FIELD OF THE INVENTION
[0002] The following disclosure relates to the field of printing,
and in particular, to inkjet heads used in printing.
BACKGROUND
[0003] Inkjet printing is a type of printing that creates a digital
image by propelling droplets of ink onto a medium, such as paper.
The core of an inkjet printer includes one or more the print heads
(referred to herein as inkjet heads) having a series of nozzles
that are used to spray drops of ink. The structure of an inkjet
head typically includes a housing, a series of plates, and a
piezoelectric actuator. The housing has an opening for the
piezoelectric actuator to pass through, and an inlet that connects
to an ink supply (e.g., an ink cartridge). The inlet for the ink
supply also connects to a groove in the housing that forms an ink
supply channel for the inkjet head.
[0004] The plates of the inkjet head are attached to the housing
and to one another to form a laminated structure. The laminated
structure forms a plurality of ink channels that are each capable
of dispersing ink. Each ink channel includes a nozzle, a chamber
for ink, and a mechanism for ejecting the ink from the chamber and
through the nozzle, which is typically a diaphragm. In order to
form the ink channels, a common inkjet head includes a diaphragm
plate, a restrictor plate, a chamber plate, and an orifice plate.

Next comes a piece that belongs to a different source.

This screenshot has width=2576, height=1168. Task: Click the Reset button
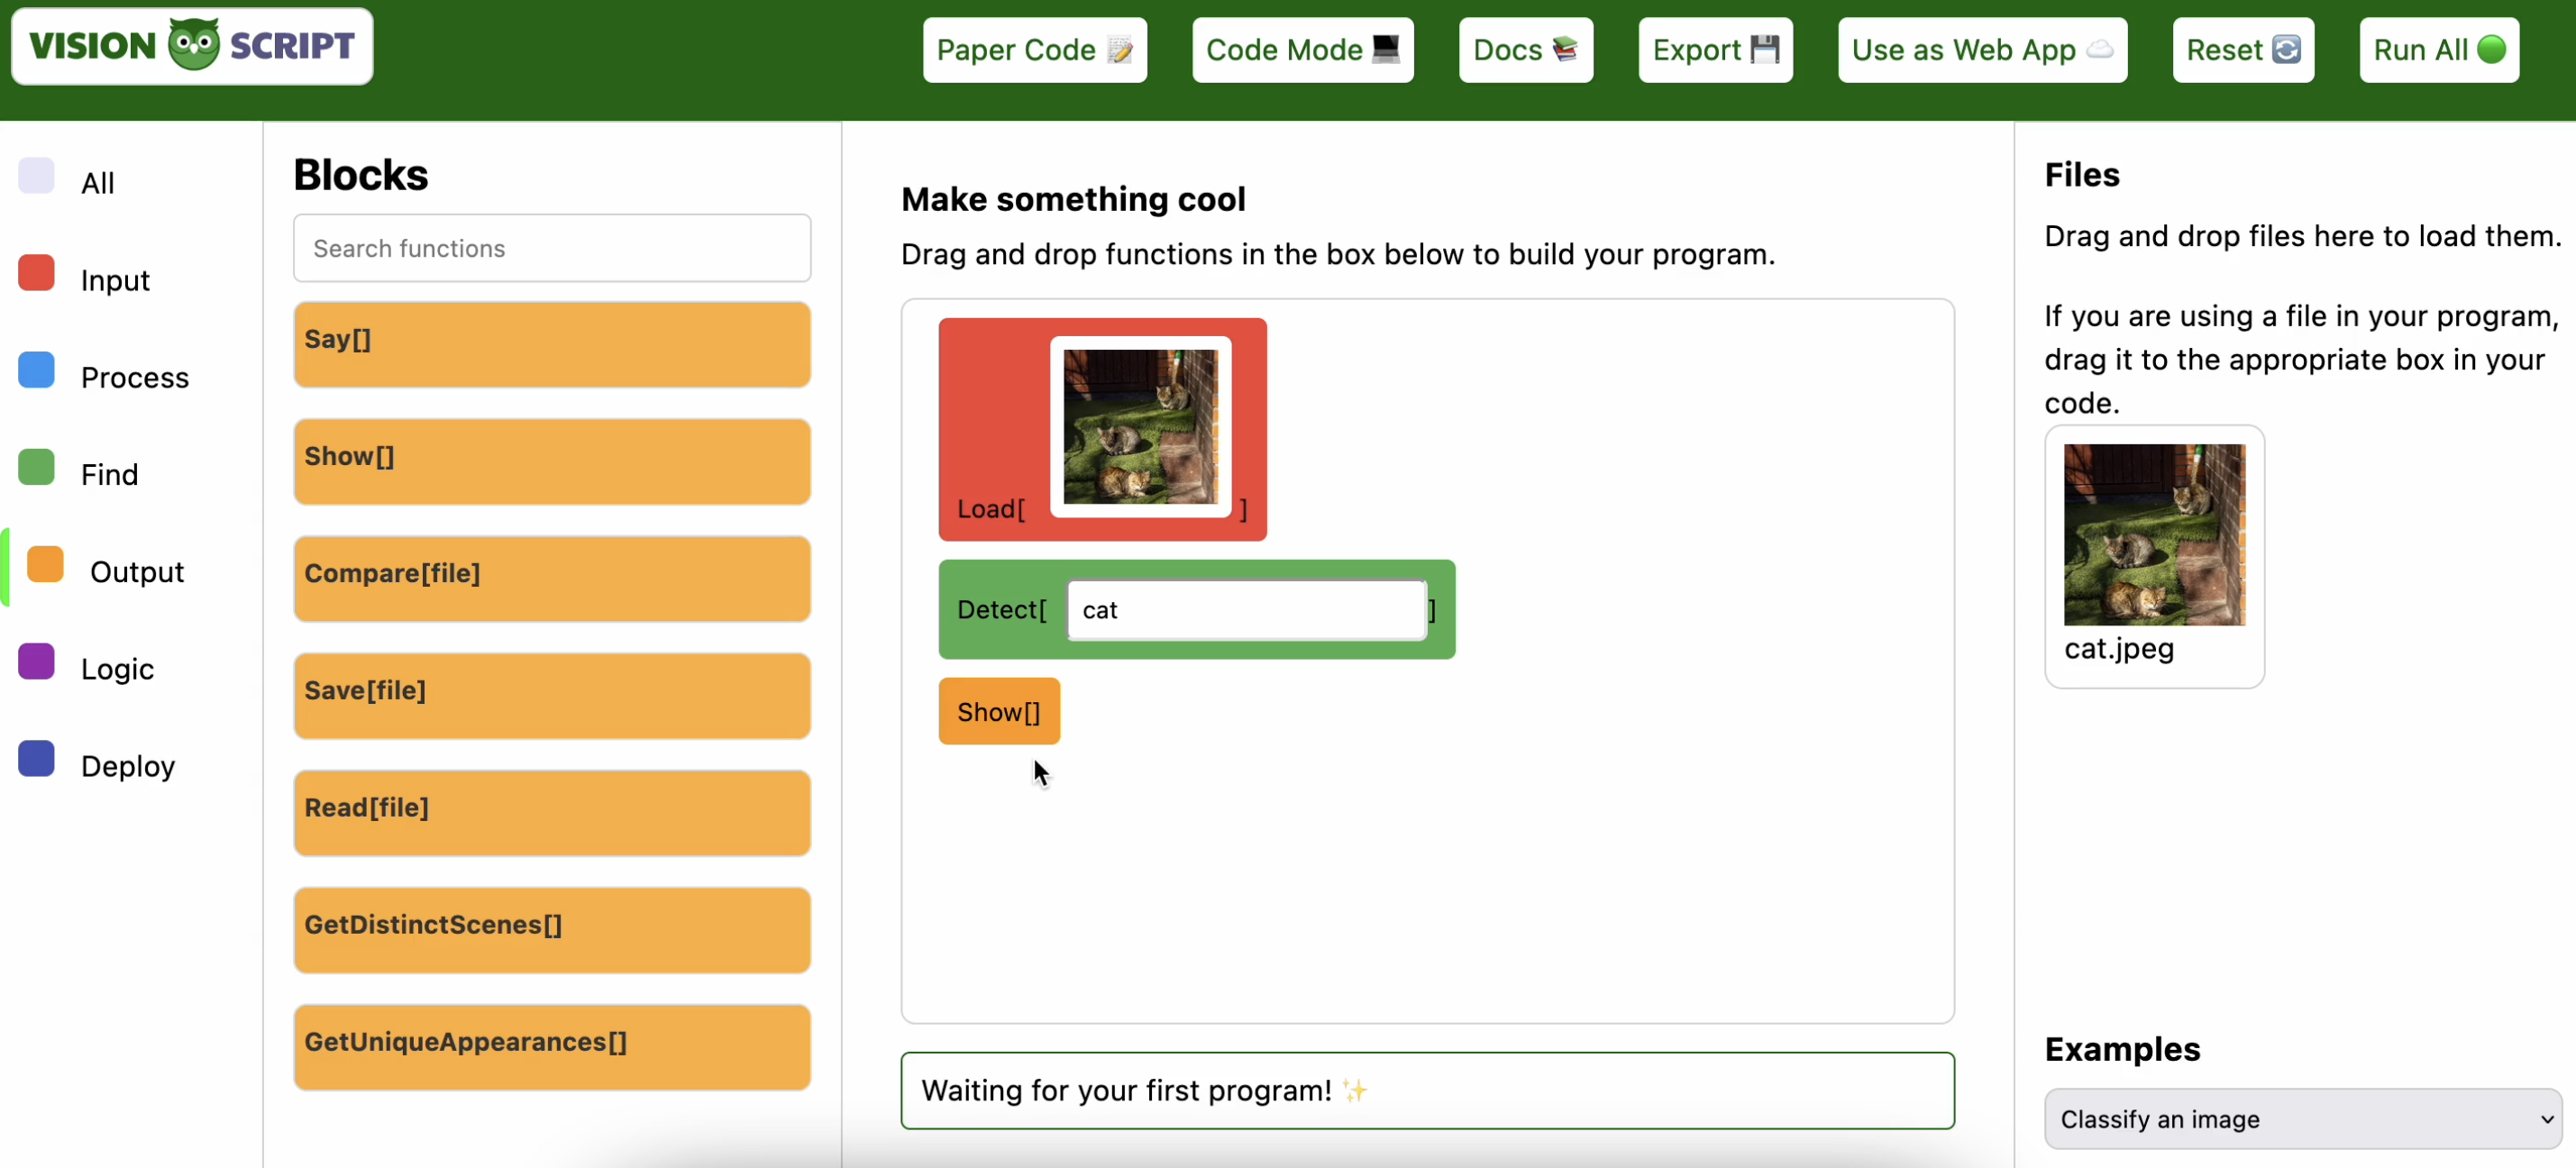point(2244,50)
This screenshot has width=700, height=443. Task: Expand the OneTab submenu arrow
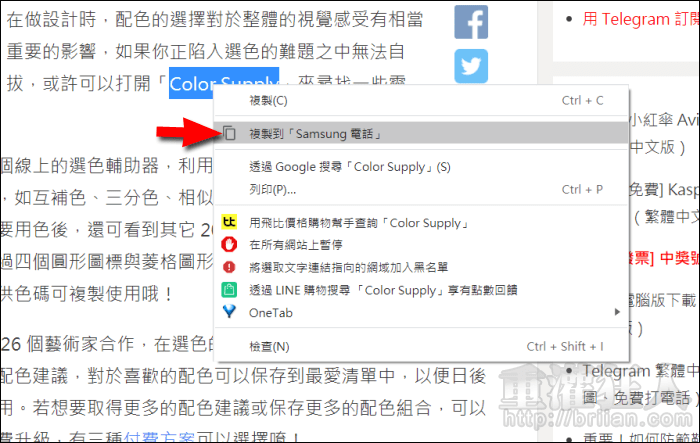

The orifice plate includes a row of small holes that comprise the
nozzles for the inkjet head. The chamber plate includes a row of
openings that form chambers for the ink. The restrictor plate also
includes a row of openings which form restrictors that fluidly
connect the chambers to the ink supply and that control the flow of
ink into the chambers. The diaphragm plate forms diaphragms over
the chambers with a sheet of a semi-flexible material. The
diaphragm plate also includes openings that allow ink to be drawn
from the ink supply and into the chambers when the diaphragms
vibrate.
[0005] The piezoelectric actuator includes a plurality of
piezoelectric elements that attach to the diaphragm plate. Each
piezoelectric element corresponds to one of the chambers formed in
the chamber plate. When electrical signals are selectively applied
to the piezoelectric elements, the elements expand and contract.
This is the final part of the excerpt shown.